>> start Excerpt to read
Gibberish Here is my original request: Would it be too much to ask you to take a look at my previous posts (relevant to that point) and take a stab at what you think I did mean (or might have meant)?
Now, it seems to me that BY YOUR OWN TESTIMONY you have fulfilled the first part of that request (rereading stuff), but failed to fulfill the second part (“taking a stab [AKA guess] at what you think I did mean”), and in fact do not feel able to do it at all. So it perplexes me that you deny that “it was too much to ask”, since you yourself appear to have said that it was indeed too much to ask. You did notice the “AND”, right? (The reasonableness of the request is not a factor in this equation. That is why I said “If so, fine”: because it might have been too much to ask.)
Putting this in context: Would it be too much to ask you to take a look at my previous posts (relevant to that point) and take a stab at what you think I did mean (or might have meant)?
“I did. I still don’t know what you mean. I’d say it comes off as “gibberish” but I would wonder if I’d be accused of being insulting.”
>> end Excerpt to read
>> start Dataset section
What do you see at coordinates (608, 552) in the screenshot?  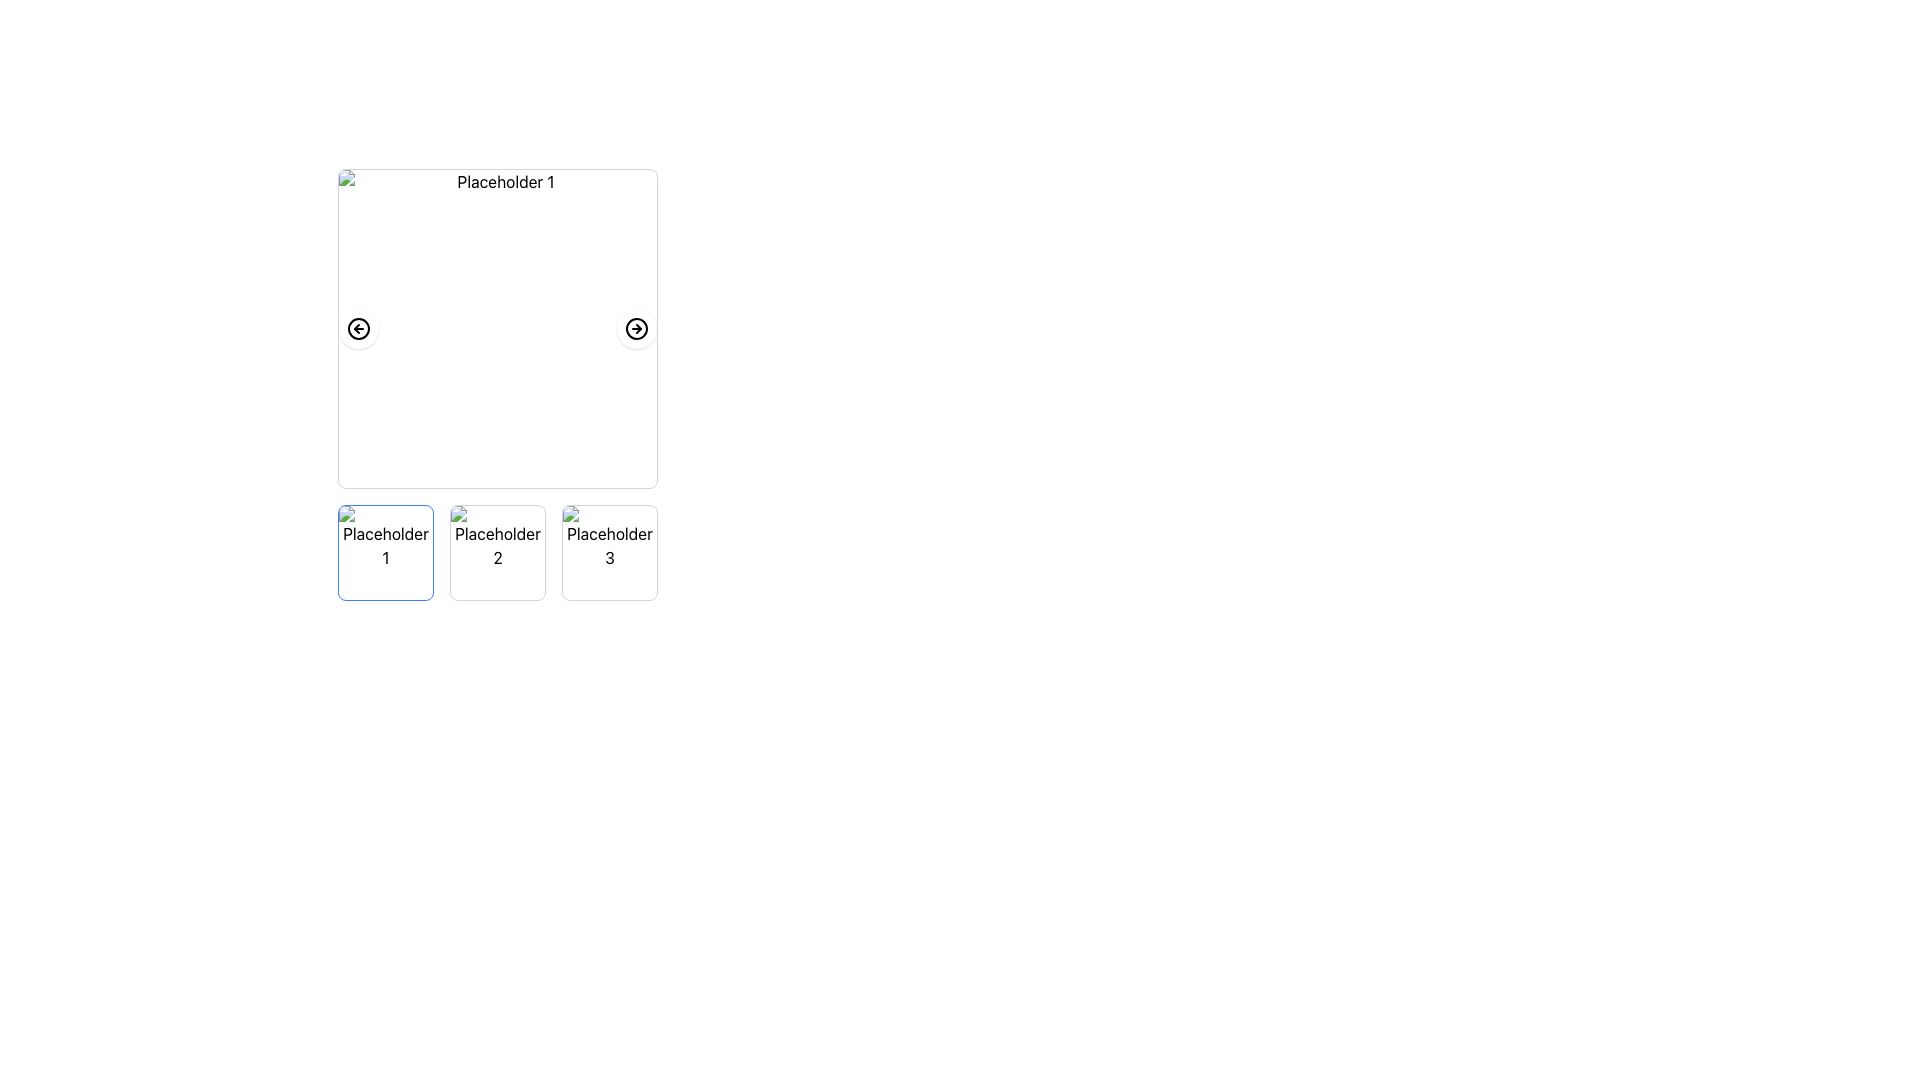 I see `the image placeholder box labeled 'Placeholder 3', which is a square with rounded corners and a gray border` at bounding box center [608, 552]. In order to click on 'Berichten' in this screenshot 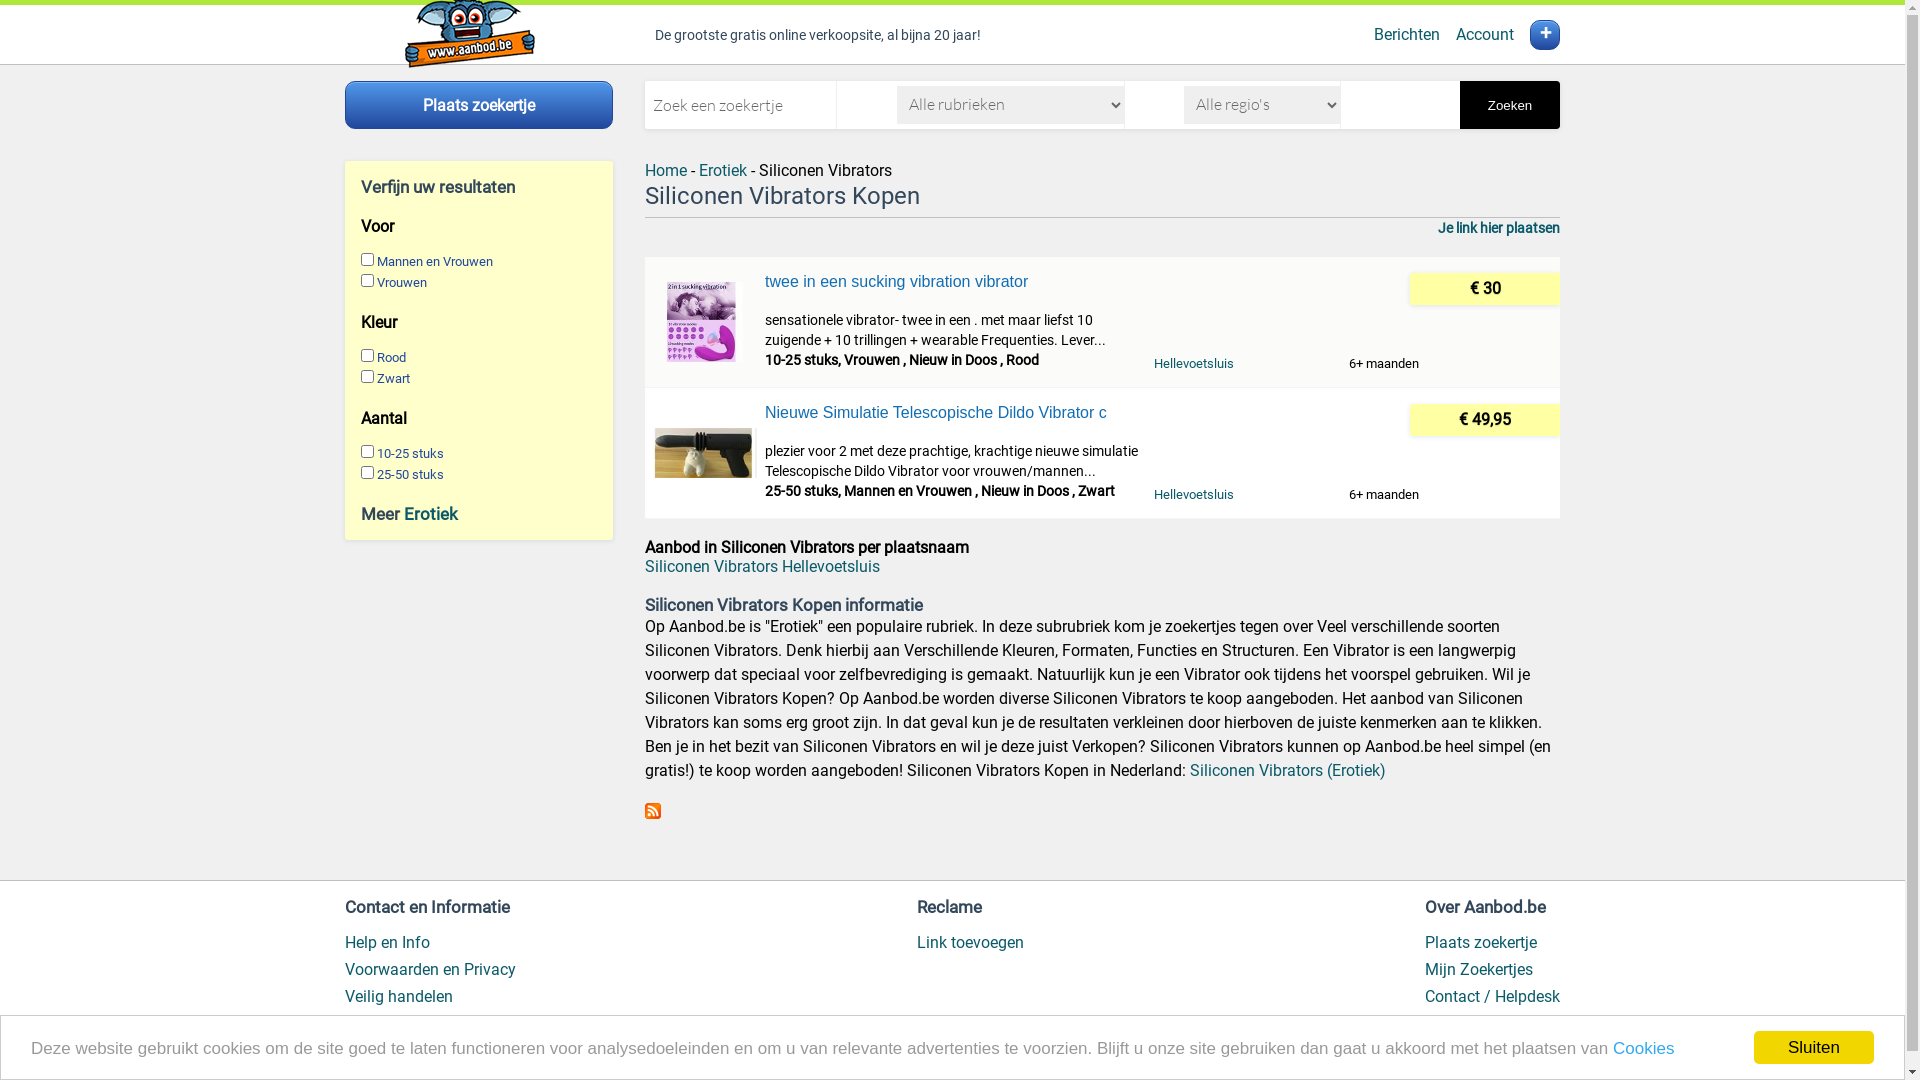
>> end Dataset section
## Objectives
1. Output the portion of the excerpt that opens with the words "Gibberish Here is" and closes with "much to ask.)", copied word for word.
2. In the excerpt, what reason does the writer give for having said "If so, fine"?

## Worked solutions
1.
Gibberish Here is my original request: Would it be too much to ask you to take a look at my previous posts (relevant to that point) and take a stab at what you think I did mean (or might have meant)?
Now, it seems to me that BY YOUR OWN TESTIMONY you have fulfilled the first part of that request (rereading stuff), but failed to fulfill the second part (“taking a stab [AKA guess] at what you think I did mean”), and in fact do not feel able to do it at all. So it perplexes me that you deny that “it was too much to ask”, since you yourself appear to have said that it was indeed too much to ask. You did notice the “AND”, right? (The reasonableness of the request is not a factor in this equation. That is why I said “If so, fine”: because it might have been too much to ask.)

2. The writer said it because the request might have been too much to ask.